[Begin SUPPLIED ENTRIES]

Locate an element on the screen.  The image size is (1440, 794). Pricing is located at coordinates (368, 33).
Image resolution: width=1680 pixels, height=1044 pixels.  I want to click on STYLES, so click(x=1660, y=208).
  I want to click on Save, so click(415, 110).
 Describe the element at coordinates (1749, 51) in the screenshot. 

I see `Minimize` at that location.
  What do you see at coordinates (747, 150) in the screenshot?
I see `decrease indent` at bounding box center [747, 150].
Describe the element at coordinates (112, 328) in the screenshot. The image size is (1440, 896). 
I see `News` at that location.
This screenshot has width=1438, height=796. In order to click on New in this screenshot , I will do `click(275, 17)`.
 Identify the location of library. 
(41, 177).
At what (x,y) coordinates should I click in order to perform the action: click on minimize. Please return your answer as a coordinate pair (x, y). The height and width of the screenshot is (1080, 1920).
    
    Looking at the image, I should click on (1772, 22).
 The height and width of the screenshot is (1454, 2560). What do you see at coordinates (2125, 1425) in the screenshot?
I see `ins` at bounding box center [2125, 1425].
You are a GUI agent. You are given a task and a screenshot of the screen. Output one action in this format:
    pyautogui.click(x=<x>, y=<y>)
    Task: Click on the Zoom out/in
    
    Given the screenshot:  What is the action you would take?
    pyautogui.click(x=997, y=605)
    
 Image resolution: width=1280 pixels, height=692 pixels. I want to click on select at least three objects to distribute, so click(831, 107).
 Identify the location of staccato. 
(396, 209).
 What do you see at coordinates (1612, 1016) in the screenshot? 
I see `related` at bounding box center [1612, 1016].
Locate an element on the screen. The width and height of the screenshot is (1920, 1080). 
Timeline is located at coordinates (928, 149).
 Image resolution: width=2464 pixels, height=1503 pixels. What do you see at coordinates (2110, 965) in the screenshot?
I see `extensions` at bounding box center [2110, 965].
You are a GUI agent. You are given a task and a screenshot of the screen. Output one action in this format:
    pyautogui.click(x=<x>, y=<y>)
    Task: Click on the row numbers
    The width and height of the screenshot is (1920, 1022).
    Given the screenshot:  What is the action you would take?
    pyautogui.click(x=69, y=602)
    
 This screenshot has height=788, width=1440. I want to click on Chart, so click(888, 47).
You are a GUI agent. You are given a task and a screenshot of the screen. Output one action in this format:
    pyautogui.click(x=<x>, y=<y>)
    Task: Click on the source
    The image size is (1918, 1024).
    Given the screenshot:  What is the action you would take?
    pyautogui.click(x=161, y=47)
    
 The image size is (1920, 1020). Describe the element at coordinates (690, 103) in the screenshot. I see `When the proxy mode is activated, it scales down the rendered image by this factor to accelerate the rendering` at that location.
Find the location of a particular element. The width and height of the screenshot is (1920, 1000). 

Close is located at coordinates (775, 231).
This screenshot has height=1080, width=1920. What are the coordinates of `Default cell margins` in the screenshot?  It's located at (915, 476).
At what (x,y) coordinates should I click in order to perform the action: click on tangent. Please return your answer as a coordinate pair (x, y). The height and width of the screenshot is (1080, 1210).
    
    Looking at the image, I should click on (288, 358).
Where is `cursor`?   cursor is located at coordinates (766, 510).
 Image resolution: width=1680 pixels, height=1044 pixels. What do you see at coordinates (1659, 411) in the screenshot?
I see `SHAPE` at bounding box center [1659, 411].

[End SUPPLIED ENTRIES]

### TASK TO CARRY OUT
Render the lines of the listing above, from the line holding "Describe the element at coordinates (112, 328)" through the line holding "center [2125, 1425]." (both included), as a JSON list of strings, one string per line, with blank lines left out.

### FINISHED TASK
[
  "Describe the element at coordinates (112, 328) in the screenshot. The image size is (1440, 896). ",
  "I see `News` at that location.",
  "This screenshot has width=1438, height=796. In order to click on New in this screenshot , I will do `click(275, 17)`.",
  " Identify the location of library. ",
  "(41, 177).",
  "At what (x,y) coordinates should I click in order to perform the action: click on minimize. Please return your answer as a coordinate pair (x, y). The height and width of the screenshot is (1080, 1920).",
  "    Looking at the image, I should click on (1772, 22).",
  " The height and width of the screenshot is (1454, 2560). What do you see at coordinates (2125, 1425) in the screenshot?",
  "I see `ins` at bounding box center [2125, 1425]."
]